Long-term Mortality and Reintervention after Endovascular and Open Abdominal Aortic Aneurysm Repairs in Australia, Germany, and the US.
Academic Article
Overview
abstract
OBJECTIVE: To examine long-term outcomes after endovascular (EVAR) and open repairs (OAR) for intact abdominal aortic aneurysms (AAA) in Australia, Germany, and the US, using a unified study design. SUMMARY BACKGROUND DATA: Similarities and differences in long-term outcomes after EVAR versus OAR across countries remain unclear, given differences in designs across existing studies. METHODS: We identified patients aged>65 years undergoing intact AAA repairs during 2010-2017/18. We compared long-term patient mortality and reintervention after EVAR and OAR using Kaplan-Meier analyses and Cox regressions.
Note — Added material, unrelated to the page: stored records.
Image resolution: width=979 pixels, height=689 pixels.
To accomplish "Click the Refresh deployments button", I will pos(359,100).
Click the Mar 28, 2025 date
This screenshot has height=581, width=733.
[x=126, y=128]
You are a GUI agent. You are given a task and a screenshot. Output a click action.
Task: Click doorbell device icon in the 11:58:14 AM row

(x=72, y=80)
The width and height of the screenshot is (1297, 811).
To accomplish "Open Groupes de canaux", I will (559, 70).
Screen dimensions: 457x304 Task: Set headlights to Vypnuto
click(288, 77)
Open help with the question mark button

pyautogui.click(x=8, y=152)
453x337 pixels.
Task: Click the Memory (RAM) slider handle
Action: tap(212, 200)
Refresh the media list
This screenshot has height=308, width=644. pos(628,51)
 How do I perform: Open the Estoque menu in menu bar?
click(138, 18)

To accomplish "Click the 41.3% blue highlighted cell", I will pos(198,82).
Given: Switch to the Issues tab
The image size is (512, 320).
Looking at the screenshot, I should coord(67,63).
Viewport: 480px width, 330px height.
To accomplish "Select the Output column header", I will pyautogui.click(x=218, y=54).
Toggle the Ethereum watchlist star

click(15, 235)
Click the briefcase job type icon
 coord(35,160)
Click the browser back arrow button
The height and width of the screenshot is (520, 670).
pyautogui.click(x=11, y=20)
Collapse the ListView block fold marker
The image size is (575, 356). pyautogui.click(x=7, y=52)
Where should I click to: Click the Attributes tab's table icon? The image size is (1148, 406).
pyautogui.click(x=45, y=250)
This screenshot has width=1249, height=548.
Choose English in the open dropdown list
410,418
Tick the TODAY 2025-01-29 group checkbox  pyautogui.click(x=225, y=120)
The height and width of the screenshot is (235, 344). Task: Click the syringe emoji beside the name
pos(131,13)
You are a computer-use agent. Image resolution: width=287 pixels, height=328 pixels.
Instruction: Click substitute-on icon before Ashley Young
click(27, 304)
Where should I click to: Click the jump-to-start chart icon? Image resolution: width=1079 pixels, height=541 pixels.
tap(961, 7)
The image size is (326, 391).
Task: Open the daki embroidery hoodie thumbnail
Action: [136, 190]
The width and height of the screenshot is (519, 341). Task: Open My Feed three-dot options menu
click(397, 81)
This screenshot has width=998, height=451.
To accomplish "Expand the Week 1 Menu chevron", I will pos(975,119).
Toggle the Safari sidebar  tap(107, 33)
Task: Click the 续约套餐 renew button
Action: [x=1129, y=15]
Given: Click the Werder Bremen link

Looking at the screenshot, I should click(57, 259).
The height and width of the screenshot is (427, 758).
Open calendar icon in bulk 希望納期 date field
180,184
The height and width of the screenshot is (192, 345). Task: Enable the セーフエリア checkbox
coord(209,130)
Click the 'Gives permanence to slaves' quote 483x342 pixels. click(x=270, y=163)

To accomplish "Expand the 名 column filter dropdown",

Propensity score matching was performed within each country to adjust for differences in baseline patient characteristics between procedure groups. RESULTS: We included 3311, 4909, and 145363 patients from Australia, Germany, and the US, respectively. The median patient age was 76-77 years, and most patients were male(77-84%). Patient mortality was lower after EVAR than OAR within the first 60 days and became similar at three-year follow-up (Australia 14.7% vs. 16.5%, Germany 18.2% vs. 19.7%, US: 24.4% vs. 24.4%). At the end of follow-up, patient mortality after EVAR was higher than OAR in Australia (HR[95%CI]=1.21[0.96-1.54]) but similar to OAR in Germany (HR[95%CI]=0.92[0.80-1.07]) and the US (HR[95%CI]=1.02[0.99-1.05]). The risk of reintervention after EVAR was more than twice that after OAR in Australia (HR[95%CI]=2.60[1.09-6.15]), Germany (HR[95%CI]=4.79[2.56-8.98]), and the US (HR[95%CI]=2.67[2.38-3.00]). The difference in reintervention risk appeared early in German and US patients. CONCLUSIONS: This multinational study demonstrated important similarities in long-term outcomes following EVAR versus OAR across three countries. Variation in long-term mortality and reintervention comparisons indicates possible differences in patient profiles, surveillance, and best medical therapy across countries.